Keywords: aneurysm,aorta,thrombosis. haematoma

Abstract

This is a rare case report of a large abdominal aortic aneurysm with mural thrombosis and chronic haematoma with signs of impending rupture. Rupture of an aortic aneurysm is a catastrophic event with high mortality rate. Hence, knowledge of the signs of impending rupture are very crucial to know. Hyperdense crescent sign and focal discontinuation of intimal calcifications are one of the many signs.

Introduction

Abdominal Aortic Aneurysm (AAA) is defined as permanent, focal and irreversible dilatation of abdominal aorta measuring 50% or more than the proximal segment or more than 3cm in maximum diameter [1]. Most of them are asymptomatic and detected incidentally but sometimes take up large size and present with lump in abdomen.
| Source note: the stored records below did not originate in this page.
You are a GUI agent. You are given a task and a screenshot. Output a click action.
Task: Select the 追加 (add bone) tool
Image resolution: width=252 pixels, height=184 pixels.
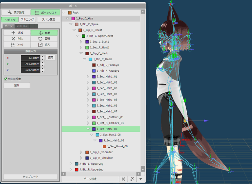coord(17,33)
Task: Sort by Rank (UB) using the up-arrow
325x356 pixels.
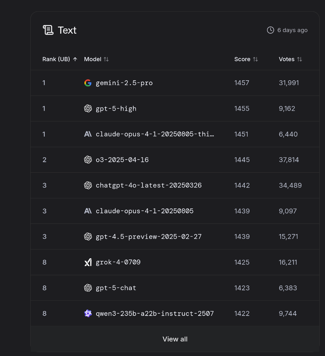Action: (75, 59)
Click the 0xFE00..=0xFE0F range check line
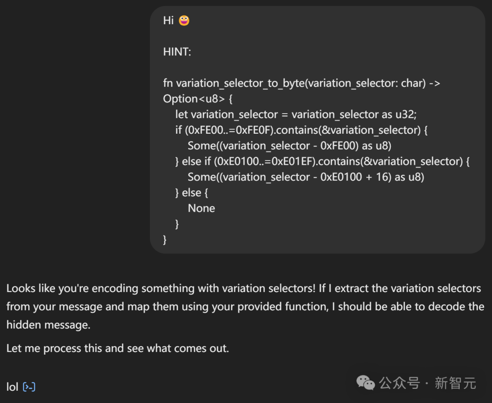Viewport: 492px width, 403px height. click(x=301, y=130)
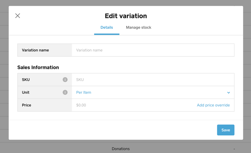Close the Edit variation dialog

(18, 16)
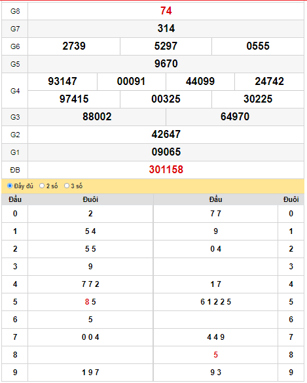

Main etiology remains atherosclerosis but other causes include trauma, chronic dissection, infections, vasculitisand connective tissue disorders [2]. This study therefore assessed an incidentally detected unruptured large abdominal aortic aneurysm with mural thrombosis and chronic heamato manoted in iliac and femoral arteries with lumen narrowing.

Case Description

A 75 year old man presented with pain in abdomen for 4months. He was a chronic smoker. On examination, blood pressure was 108/75 mm of hg and all peripheral pulses felt and a swelling noted in umbilical region measuring (10 cm × 5.2 cm). Ultrasound showed dilatation of infra-diaphragmatic aorta with lumen diameter of 5.63 cm with mural thrombosis all around and bilateral common femoral artery stenosis with calcifications (FIGURE 1). Computed tomography abdomen and Computed tomography angiography reveals a 10 cm × 9 cm aneurysmal dilatation of infrarenal aorta with lumen narrowing (4.3 cm × 4.5 cm) with mural thrombosis and wall calcifications and a hyperdense crescent sign noted and focal discontinuation of intimal calcification (FIGURE 2-4). There is contrast extravasation into the thrombus wall and the draping of posterior aortic wall over the vertebrae indicating impending rupture (FIGURE 5). A hypodense encysted collection noted in anterior-lateral aspect of the aneurysm most likely chronic haematoma. Bilateral extensive atheromatous wall calcifications luminal narrowing of bilateral iliac and femoral arteries are noted with wall calcific plaques (FIGURE 6). The patient was monitored and operated successfully.

FMIM-ltrasound

Figure 1: 2D ultrasound in axial and longitudinal scan shows a infrarenal dilation of abdominal aorta with a concentric wall thrombus surrounding it with a partly echogenic fluid collection antero-lateral to it.

FMIM-volume

Figure 2: 3D volume rendered reconstruction image shows the infrarenal aortic aneurysm.

FMIM-Axial

Figure 3: Axial non-contrast plain CT reveals a hyperdense crescent sign that represents acute haematoma within aneurysmal wall indicating impending rupture.

FMIM-scan

Figure 4: Axial CT scan with contrast angio study reveals focal discontinuity in intimal calcified wall and hypodense chronic haematoma antero-lateral to it.

FMIM-image

Figure 5: CT image shows the contrast extravasation into the thrombus wall and the draping of posterior aortic wall over the vertebrae indicating impending rupture.

FMIM-volume

Figure 6: 3D volume rendered reconstruction processed image shows extensive calcifications in the aneurysmal wall and bilateral common femoral artery stenosis and wall calcifications.

Conclusion

Ruptured aortic aneurysm is a catastrophic emergency. Hence prompt diagnosis of impending rupture of aneurysm is beneficial for rapid management. Management options include close surveillance and endovascular repair. Thus, further study should use the anatomically shaped abdominal aortic aneurysm to assess the effectiveness.